Does Listening to Hip Hop Make You Anti-Social?

I know most of you probably wont get what I’m talking about, because I had no clue until now, what people (read: cranky old white guys) mean when they say that “hip hop makes you anti-social”. What do they mean by anti-social? Now considering I always thought anti-social always meant the opposite of being social, I thought their claim was nonsense because hip hop encourages partying, dancing, gang banging and other group activities such as waving your hands in the air like you just don’t care. Now the dictionary definition of anti-social is a little more precise.

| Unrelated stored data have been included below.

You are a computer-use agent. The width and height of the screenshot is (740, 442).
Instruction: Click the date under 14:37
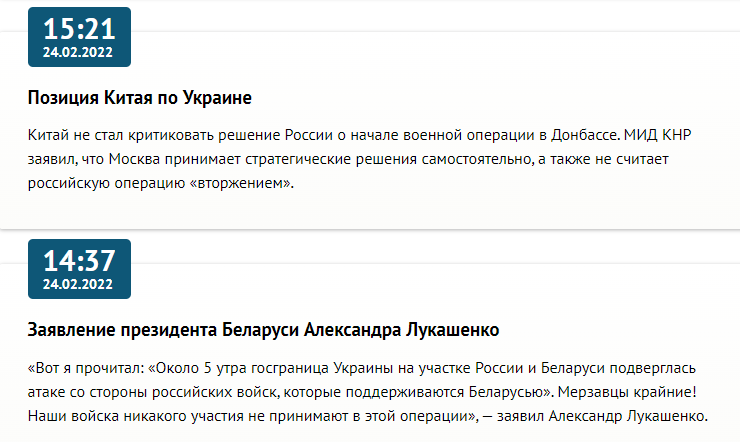point(79,283)
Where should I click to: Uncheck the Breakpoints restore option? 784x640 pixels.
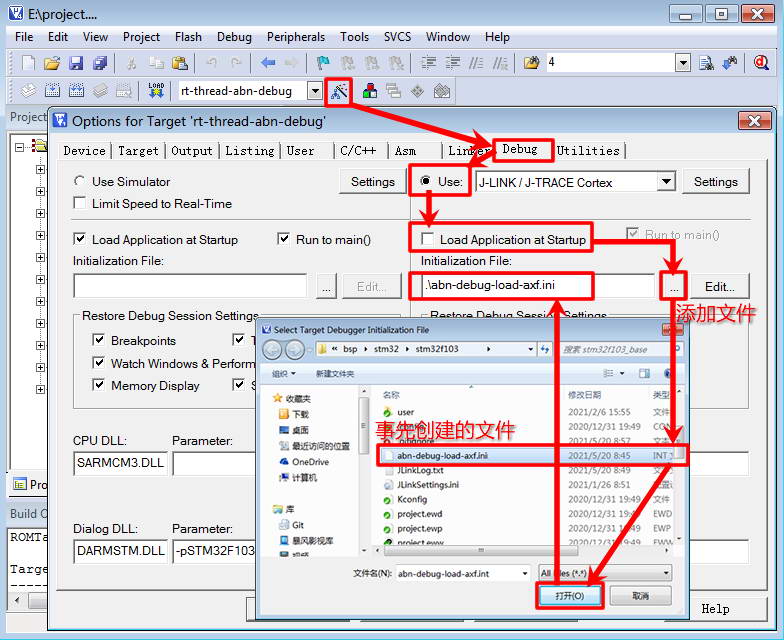click(x=99, y=341)
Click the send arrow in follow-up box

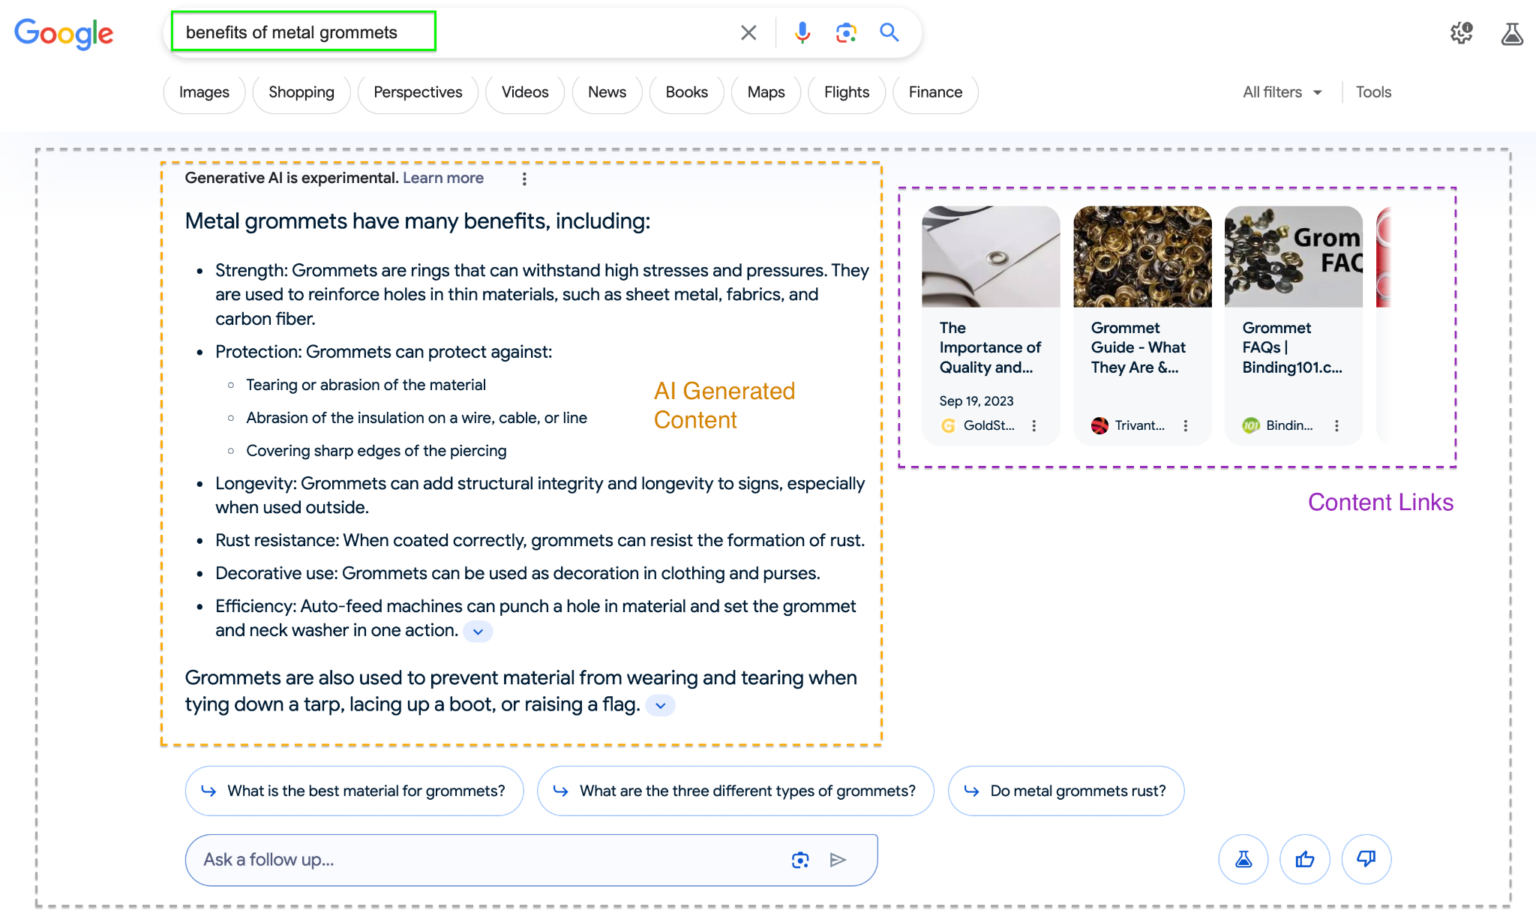838,860
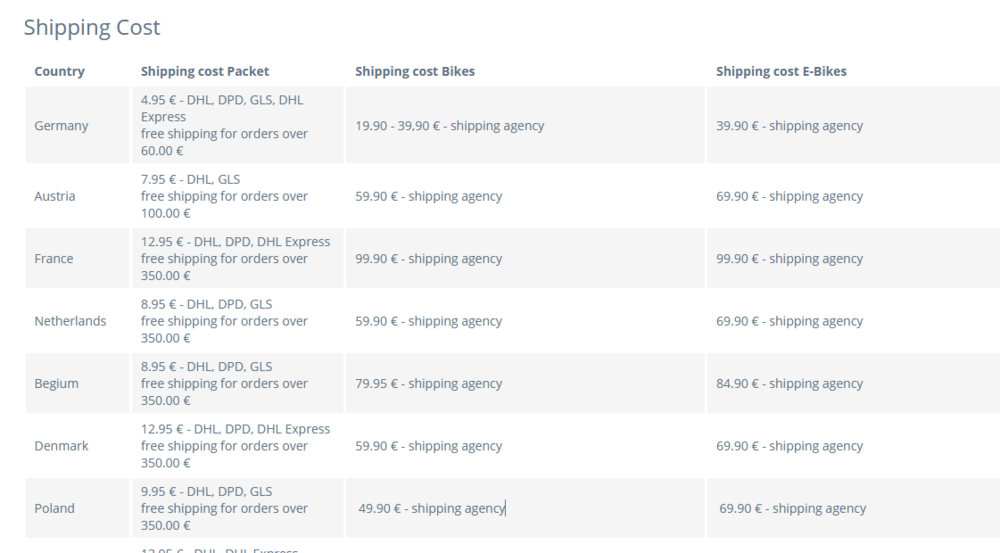This screenshot has width=1000, height=553.
Task: Select Begium's 84.90 € E-Bikes shipping cell
Action: (789, 383)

Here’s what the free dictionary says,

1. Shunning the society of others; not sociable.
2. Hostile to or disruptive of the established social order; marked by or engaging in behavior that violates accepted mores: gangs engaging in vandalism and other antisocial behavior.
3. Antagonistic toward or disrespectful of others; rude.

Now according to this definition, hip hop heads seem dead on anti-social. I know I personally fulfill each one of these criteria, but is that so bad? On the first point, who wants to hang out with everybody? I’m not trying to love everybody. I can respect everyone’s right to be a moron but that doesn’t mean I have to accept their right to be a moron in my company.

On the second point, I actually think some cranky old white man wrote the gang stuff just to spite the hip hop community, but let’s just say it wasn’t. What’s so bad about being hostile or disruptive to the established social order. If the social order is oppressive, unjust or unfair why wouldn’t you rebel against it? Hip hop has always been about bucking the system. Now I don’t want to say that the plight of Gandhi in India or Martin Luther King Jr. during the Civil Rights Movement is the same as wearing different clothes, talking a different way and being hip hop -because it is not. But it is the result of being given freedom. For example, if it were not for the Civil Rights Movement we would have never had the privilege to be free to express ourselves as we see fit. I see hip hop as the result of the Civil Rights era and those old Black folk who hate hip hop should see this as their offspring having something they couldn’t -the freedom to be what they want.

The third point about being rude is purely subjective. A white guy, let’s call him, Bill O’Reilly, could go into a restaurant in Harlem and see Black people “talking loud” and can consider that as rude behavior. But I bet if O’Reilly went into a restaurant in Connecticut and a bunch of white people we’re “arguing” about politics or about which toupée to get he would probably join in.

You see what this is really about is perception. There’s a scene in that Asher Roth video “Roth Boys” where he’s in an IHOP goofing around and black workers give him that bug eyed look like he’s rude. I can see this happening because any teenage kids are going to be looked at like their rude when they go somewhere to eat, regardless of what music they listen to. Now I only mention this restaurant scenario because a some what known Black republican named John H. McWhorter wrote this about hip hop,

Not long ago, I was having lunch in a KFC in Harlem, sitting near eight African-American boys, aged about 14. Since 1) it was 1:30 on a school day, 2) they were carrying book bags, and 3) they seemed to be in no hurry, I assumed they were skipping school. They were extremely loud and unruly, tossing food at one another and leaving it on the floor.

Black people ran the restaurant and made up the bulk of the customers, but it was hard to see much healthy “black community” here. After repeatedly warning the boys to stop throwing food and keep quiet, the manager finally told them to leave. The kids ignored her. Only after she called a male security guard did they start slowly making their way out, tauntingly circling the restaurant before ambling off. These teens clearly weren’t monsters, but they seemed to consider themselves exempt from public norms of behavior—as if they had begun to check out of mainstream society.

What struck me most, though, was how fully the boys’ music—hard-edged rap, preaching bone-deep dislike of authority—provided them with a continuing soundtrack to their antisocial behavior. So completely was rap ingrained in their consciousness that every so often, one or another of them would break into cocky, expletive-laden rap lyrics, accompanied by the angular, bellicose gestures typical of rap performance. A couple of his buddies would then join him. Rap was a running decoration in their conversation.

So it’s really hip hop to blame for these teens for being rude? I’ve seen country boys get rowdy at McDonalds and it wasn’t even high noon yet. It doesn’t make sense that you can blame a type of music for being anti-social because their are other types of music that make you just as anti-social. Look at those crazy goth’s, your telling me those people aren’t anti-social? Or those Asian emo kids? Or those punk skaters? It seems to me the real anti-socials are the old conservatives who disregard hip hop and all “young” people music because they are the one’s being disrespectful, hostile to the social order of teenagers and not very cool.